Among the entries below, find the line with "Kritika (30, 2099)", then quote it and each following line up to and including the line with "Tecnologias e Inovação (19, 2354)", and nothing else.

Collected data entries
▼
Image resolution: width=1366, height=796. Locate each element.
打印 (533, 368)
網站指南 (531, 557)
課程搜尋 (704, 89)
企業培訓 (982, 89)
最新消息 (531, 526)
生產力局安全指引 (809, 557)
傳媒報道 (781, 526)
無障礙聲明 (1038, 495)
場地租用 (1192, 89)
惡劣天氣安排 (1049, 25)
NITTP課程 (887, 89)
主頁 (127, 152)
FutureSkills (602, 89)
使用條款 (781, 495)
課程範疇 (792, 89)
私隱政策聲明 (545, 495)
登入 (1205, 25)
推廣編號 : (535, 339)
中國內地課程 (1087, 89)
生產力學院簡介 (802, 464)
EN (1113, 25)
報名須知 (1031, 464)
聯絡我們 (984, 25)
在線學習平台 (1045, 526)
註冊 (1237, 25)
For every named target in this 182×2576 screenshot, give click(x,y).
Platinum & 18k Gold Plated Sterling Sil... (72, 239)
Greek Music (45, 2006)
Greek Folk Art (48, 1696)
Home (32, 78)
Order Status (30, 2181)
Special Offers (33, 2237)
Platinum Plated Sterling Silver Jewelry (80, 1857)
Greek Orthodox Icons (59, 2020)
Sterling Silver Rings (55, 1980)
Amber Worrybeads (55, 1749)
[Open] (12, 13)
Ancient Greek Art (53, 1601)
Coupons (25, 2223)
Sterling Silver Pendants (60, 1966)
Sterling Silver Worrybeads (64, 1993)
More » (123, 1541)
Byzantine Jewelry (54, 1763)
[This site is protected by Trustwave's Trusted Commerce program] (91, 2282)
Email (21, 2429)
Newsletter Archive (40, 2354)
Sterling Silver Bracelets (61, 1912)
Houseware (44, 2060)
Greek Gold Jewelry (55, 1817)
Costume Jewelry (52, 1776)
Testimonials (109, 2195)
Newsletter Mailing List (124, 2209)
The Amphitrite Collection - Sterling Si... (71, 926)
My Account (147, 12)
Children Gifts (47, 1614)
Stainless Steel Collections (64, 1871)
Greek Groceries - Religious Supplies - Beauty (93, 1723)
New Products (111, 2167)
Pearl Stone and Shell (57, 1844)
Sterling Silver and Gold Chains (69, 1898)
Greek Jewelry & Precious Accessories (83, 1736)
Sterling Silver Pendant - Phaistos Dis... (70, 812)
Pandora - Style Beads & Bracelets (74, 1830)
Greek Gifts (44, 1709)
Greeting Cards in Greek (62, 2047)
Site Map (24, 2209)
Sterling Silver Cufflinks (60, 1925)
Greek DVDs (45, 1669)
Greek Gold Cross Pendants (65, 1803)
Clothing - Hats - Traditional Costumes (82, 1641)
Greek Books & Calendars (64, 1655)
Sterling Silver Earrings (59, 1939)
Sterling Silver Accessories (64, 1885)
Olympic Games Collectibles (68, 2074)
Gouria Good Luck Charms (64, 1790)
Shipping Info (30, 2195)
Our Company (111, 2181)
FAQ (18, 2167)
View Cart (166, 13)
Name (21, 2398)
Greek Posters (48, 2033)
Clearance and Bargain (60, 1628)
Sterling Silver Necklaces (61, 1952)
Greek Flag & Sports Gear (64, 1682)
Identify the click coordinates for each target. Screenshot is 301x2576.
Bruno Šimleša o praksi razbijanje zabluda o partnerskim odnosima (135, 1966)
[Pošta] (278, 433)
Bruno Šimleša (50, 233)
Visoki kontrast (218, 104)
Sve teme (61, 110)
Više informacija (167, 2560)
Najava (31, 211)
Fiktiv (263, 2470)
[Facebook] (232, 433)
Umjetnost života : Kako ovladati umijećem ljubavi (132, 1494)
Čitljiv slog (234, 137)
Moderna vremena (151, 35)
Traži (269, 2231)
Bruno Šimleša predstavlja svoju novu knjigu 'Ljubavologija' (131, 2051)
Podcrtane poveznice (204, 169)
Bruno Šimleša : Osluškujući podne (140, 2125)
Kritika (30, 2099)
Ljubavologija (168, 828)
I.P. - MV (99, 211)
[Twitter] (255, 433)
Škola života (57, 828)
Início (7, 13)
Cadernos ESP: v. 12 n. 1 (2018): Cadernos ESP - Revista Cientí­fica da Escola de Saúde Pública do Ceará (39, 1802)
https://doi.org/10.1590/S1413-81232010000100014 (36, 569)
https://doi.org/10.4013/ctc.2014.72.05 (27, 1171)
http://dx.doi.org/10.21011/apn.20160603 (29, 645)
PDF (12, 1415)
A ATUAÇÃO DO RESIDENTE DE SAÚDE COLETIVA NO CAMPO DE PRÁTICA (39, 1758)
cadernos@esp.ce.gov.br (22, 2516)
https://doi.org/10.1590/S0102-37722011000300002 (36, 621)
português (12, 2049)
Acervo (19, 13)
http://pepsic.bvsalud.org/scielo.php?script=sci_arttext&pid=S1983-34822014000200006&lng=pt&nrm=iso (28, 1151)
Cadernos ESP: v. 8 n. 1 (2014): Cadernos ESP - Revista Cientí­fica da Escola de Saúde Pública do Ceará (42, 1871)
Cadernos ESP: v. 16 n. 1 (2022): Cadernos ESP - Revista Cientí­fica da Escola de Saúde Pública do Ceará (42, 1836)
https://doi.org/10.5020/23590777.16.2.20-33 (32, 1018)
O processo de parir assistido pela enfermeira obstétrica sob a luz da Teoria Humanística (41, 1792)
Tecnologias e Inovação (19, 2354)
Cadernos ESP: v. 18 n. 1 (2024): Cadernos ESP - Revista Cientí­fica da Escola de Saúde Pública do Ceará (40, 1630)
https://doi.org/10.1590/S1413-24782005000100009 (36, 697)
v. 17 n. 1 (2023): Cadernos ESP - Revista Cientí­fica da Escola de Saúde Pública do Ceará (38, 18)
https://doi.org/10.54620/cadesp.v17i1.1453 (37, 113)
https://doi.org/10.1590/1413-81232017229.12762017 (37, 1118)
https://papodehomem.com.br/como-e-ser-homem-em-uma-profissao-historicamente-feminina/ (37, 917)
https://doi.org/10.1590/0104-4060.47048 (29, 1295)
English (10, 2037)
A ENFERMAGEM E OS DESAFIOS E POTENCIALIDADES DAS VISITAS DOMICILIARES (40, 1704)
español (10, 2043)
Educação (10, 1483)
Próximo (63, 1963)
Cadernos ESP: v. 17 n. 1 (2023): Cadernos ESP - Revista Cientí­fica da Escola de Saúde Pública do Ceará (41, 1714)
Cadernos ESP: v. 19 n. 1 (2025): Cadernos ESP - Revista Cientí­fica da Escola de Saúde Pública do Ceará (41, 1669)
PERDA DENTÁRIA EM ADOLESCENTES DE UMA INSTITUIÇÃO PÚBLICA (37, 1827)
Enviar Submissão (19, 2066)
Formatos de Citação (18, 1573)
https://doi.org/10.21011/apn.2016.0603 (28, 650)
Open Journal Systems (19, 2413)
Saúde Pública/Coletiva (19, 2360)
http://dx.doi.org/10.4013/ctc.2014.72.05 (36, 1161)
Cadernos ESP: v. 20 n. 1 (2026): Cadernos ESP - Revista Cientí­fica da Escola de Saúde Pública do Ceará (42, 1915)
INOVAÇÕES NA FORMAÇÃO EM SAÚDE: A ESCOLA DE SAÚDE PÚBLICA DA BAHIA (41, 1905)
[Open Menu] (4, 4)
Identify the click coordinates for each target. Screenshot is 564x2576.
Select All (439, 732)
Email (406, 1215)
▲
▸ **Exercise output**
Kritika (30, 2099)
Ljubavologija (168, 828)
I.P. - MV (99, 211)
[Twitter] (255, 433)
Škola života (57, 828)
Início (7, 13)
Cadernos ESP: v. 12 n. 1 (2018): Cadernos ESP - Revista Cientí­fica da Escola de Saúde Pública do Ceará (39, 1802)
https://doi.org/10.1590/S1413-81232010000100014 (36, 569)
https://doi.org/10.4013/ctc.2014.72.05 (27, 1171)
http://dx.doi.org/10.21011/apn.20160603 (29, 645)
PDF (12, 1415)
A ATUAÇÃO DO RESIDENTE DE SAÚDE COLETIVA NO CAMPO DE PRÁTICA (39, 1758)
cadernos@esp.ce.gov.br (22, 2516)
https://doi.org/10.1590/S0102-37722011000300002 (36, 621)
português (12, 2049)
Acervo (19, 13)
http://pepsic.bvsalud.org/scielo.php?script=sci_arttext&pid=S1983-34822014000200006&lng=pt&nrm=iso (28, 1151)
Cadernos ESP: v. 8 n. 1 (2014): Cadernos ESP - Revista Cientí­fica da Escola de Saúde Pública do Ceará (42, 1871)
Cadernos ESP: v. 16 n. 1 (2022): Cadernos ESP - Revista Cientí­fica da Escola de Saúde Pública do Ceará (42, 1836)
https://doi.org/10.5020/23590777.16.2.20-33 (32, 1018)
O processo de parir assistido pela enfermeira obstétrica sob a luz da Teoria Humanística (41, 1792)
Tecnologias e Inovação (19, 2354)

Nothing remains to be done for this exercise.